▶ Required tasks:
a: In the passage on transfer learning, how long did the fine-tuning for transfer learning in the temperature domain take?
b: From the passage on transfer learning, reproduce the part that opens with the words containing "Transfer learning for" and closes with "(see Table 2).".
c: List every temperature condition, seen and unseen, that the passage on transfer learning gives for the transfer learning.

▶ Passage given:
------------------------------------------------------------
Transfer learning for unseen temperature conditions. The results of the transfer learning, i.e. the predicted and test IDVGS curves, are shown in Fig. 6. Transfer learning in the temperature domain, as evident from the result graphs for the two representative VDS conditions (VDS = −5 V and −60 V) with the most distinct differences, shows high accuracy for all temperature conditions (both seen (300, 260, and 220 K) and unseen (280, 240, and 200 K) temperature conditions). An R-squared score of 0.999, which is one of the evaluation metrics, also indicates a good evaluation value close to 1. The MSE loss was 0.0318. The MAPE in percentage was 4.32% (see Table 2).
image file: d4tc01224k-f6.tif
Fig. 6 I DVGS characteristics under linear (VDS = −5 V) (a) and (e) and saturation (VDS = −60 V) (b) and (f) regimes on linear and semilog scales. The results of the transfer learning, prediction data (circle) and test data (filled circle) consist of red (seen) and blue (unseen) data. (c) and (d) First-order derivative (i.e. transconductance, gm) of (a) and (b), and (g) and (h) Second-order derivative of (a) and (b). The temperature conditions of the data range from 300 K to 200 K in decrements of 20 K. For transfer learning, the temperature conditions of the seen data are 300 K, 260 K, and 220 K, and those of the unseen data are 280 K, 240 K, and 200 K.

At this point, we aimed to compare the accuracy of MAPE values in our model with those of other models in the literature. The MAPE depends widely on factors such as the number of data samples and the number of labels in the model. The MAPE of the IDVGS characteristics under 15% is commonly considered a good evaluation metric.39 There have been reports of the MAPE of S-parameters with respect to VGS, VDS and frequency around 0.2–2%.40 Our model computes the MAPE of IDVGS characteristics in T and VDS domains; the data size is considerably larger and complex (ID varies exponentially) and the model accuracy is high.

In addition to these good figure-of-merits, the ‘hump’ feature that is more pronounced at lower temperatures is successfully modelled (see the semilog plots in Fig. 6). The fine-tuning took 5 h 31 min 22 s for transfer learning in the temperature domain.

We aimed to further examine the device characteristics and consistency not only by the IDVGS curves on linear and semilog scales but also by its first- and second-order derivatives. Fig. 6(c) and (d) present the results of the first-order derivative (g) and second-order derivative (h) of current with respect to VGS. It can be observed from representative VDS conditions that the predicted values and test data show close consistency across all temperature conditions. The model has demonstrated its ability to handle predictions for all considered VGS, VDS and temperature conditions with excellent performance using knowledge of the effects of carrier concentration, electric field, and temperature acquired by transfer learning. Similar to the base learning, we confirmed that the transfer learning in the temperature domain is free from the overfitting problem by referring to the MSE loss of training and test data with respect to the number of epochs (see Fig. S2(b), ESI).
------------------------------------------------------------
▶ Stored data:
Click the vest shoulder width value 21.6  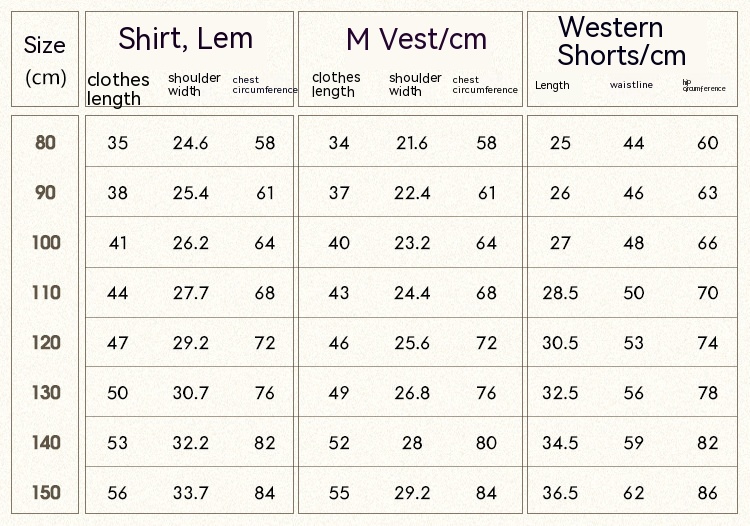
------------------------------------------------------------
▶ Per-task answers:
a: 5 h 31 min 22 s

b:
Transfer learning for unseen temperature conditions. The results of the transfer learning, i.e. the predicted and test IDVGS curves, are shown in Fig. 6. Transfer learning in the temperature domain, as evident from the result graphs for the two representative VDS conditions (VDS = −5 V and −60 V) with the most distinct differences, shows high accuracy for all temperature conditions (both seen (300, 260, and 220 K) and unseen (280, 240, and 200 K) temperature conditions). An R-squared score of 0.999, which is one of the evaluation metrics, also indicates a good evaluation value close to 1. The MSE loss was 0.0318. The MAPE in percentage was 4.32% (see Table 2).

c:
300 K (seen)
280 K (unseen)
260 K (seen)
240 K (unseen)
220 K (seen)
200 K (unseen)